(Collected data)

*** Begin section ***

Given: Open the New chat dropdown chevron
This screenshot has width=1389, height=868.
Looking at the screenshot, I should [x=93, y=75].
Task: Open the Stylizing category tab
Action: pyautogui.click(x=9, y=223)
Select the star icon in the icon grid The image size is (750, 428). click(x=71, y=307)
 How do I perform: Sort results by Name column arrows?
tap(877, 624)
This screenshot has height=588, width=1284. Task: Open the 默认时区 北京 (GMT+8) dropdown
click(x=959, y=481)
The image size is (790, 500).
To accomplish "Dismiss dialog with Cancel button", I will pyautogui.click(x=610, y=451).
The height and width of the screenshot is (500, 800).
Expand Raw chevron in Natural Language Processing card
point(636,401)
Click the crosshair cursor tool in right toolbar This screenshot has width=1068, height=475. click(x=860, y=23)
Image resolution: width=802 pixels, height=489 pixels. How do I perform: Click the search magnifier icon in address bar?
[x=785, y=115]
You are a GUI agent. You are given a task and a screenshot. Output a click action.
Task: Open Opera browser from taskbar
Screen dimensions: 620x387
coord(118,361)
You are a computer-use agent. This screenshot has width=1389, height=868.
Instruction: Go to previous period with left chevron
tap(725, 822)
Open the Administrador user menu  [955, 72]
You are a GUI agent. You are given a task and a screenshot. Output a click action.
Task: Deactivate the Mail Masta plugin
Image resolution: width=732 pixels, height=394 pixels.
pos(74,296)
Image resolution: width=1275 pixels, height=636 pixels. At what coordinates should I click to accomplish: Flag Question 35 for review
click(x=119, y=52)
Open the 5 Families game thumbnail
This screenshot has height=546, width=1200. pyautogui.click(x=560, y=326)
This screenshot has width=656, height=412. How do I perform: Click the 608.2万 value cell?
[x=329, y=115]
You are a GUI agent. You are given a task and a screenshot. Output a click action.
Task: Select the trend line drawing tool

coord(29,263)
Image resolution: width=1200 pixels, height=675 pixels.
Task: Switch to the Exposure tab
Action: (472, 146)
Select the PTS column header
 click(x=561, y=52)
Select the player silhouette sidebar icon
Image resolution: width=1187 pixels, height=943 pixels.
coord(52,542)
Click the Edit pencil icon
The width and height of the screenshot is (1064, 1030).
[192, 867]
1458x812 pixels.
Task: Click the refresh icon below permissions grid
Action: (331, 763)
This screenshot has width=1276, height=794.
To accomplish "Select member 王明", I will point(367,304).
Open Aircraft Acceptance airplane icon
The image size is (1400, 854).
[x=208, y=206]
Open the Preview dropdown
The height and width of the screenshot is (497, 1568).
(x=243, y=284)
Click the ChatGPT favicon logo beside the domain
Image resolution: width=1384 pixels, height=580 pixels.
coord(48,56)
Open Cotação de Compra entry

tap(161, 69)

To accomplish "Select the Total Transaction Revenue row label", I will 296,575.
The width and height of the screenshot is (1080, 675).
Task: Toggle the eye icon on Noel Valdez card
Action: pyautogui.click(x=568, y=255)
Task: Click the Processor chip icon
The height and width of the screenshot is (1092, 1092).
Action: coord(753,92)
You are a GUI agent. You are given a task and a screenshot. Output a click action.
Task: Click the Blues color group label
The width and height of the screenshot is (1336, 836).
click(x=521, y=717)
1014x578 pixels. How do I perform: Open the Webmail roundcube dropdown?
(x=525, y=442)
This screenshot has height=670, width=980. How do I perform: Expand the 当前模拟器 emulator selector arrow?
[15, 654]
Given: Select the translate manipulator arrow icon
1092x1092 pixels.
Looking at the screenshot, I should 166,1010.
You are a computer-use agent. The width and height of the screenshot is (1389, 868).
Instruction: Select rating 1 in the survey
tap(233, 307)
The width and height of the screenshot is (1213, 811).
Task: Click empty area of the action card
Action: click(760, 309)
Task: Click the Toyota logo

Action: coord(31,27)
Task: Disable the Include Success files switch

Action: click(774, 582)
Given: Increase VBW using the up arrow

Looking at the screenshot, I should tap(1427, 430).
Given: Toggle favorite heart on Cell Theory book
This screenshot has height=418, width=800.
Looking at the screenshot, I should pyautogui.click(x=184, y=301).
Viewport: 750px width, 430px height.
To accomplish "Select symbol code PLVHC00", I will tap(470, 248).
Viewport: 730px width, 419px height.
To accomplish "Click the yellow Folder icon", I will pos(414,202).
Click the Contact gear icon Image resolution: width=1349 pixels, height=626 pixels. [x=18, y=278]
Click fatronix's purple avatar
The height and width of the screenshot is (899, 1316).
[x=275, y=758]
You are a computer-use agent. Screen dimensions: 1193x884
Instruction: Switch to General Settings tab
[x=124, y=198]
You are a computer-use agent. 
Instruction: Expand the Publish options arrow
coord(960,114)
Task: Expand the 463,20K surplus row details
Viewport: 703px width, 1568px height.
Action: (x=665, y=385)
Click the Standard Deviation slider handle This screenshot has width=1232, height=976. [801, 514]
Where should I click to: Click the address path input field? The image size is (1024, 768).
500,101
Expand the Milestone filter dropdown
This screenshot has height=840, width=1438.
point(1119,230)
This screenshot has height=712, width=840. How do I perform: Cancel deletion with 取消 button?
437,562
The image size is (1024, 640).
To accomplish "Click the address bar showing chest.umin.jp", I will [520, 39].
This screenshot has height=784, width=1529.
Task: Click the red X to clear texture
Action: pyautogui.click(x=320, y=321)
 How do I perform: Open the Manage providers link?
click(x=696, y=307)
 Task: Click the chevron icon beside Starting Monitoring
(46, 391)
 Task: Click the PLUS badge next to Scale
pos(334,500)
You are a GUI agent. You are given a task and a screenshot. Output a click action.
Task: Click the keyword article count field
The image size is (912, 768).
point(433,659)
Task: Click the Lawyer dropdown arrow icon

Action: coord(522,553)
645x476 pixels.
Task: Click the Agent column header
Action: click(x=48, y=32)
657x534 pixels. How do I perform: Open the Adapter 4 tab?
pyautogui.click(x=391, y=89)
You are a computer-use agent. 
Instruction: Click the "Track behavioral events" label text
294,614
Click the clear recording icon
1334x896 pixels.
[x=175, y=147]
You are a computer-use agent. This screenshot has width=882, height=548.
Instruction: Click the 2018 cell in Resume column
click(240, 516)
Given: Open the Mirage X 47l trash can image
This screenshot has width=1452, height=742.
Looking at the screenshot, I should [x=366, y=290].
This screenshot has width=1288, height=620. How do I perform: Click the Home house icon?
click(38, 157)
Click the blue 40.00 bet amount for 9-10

*** End section ***

* _WHAT THIS TASK INVOLVES_: The lines above that include "computer" should each be listed.

* _EXERCISE RESPONSE_:
You are a computer-use agent. This screenshot has width=1389, height=868.
You are a computer-use agent. The width and height of the screenshot is (1389, 868).
You are a computer-use agent. Screen dimensions: 1193x884
You are a computer-use agent. 
You are a computer-use agent. 
You are a computer-use agent. This screenshot has width=882, height=548.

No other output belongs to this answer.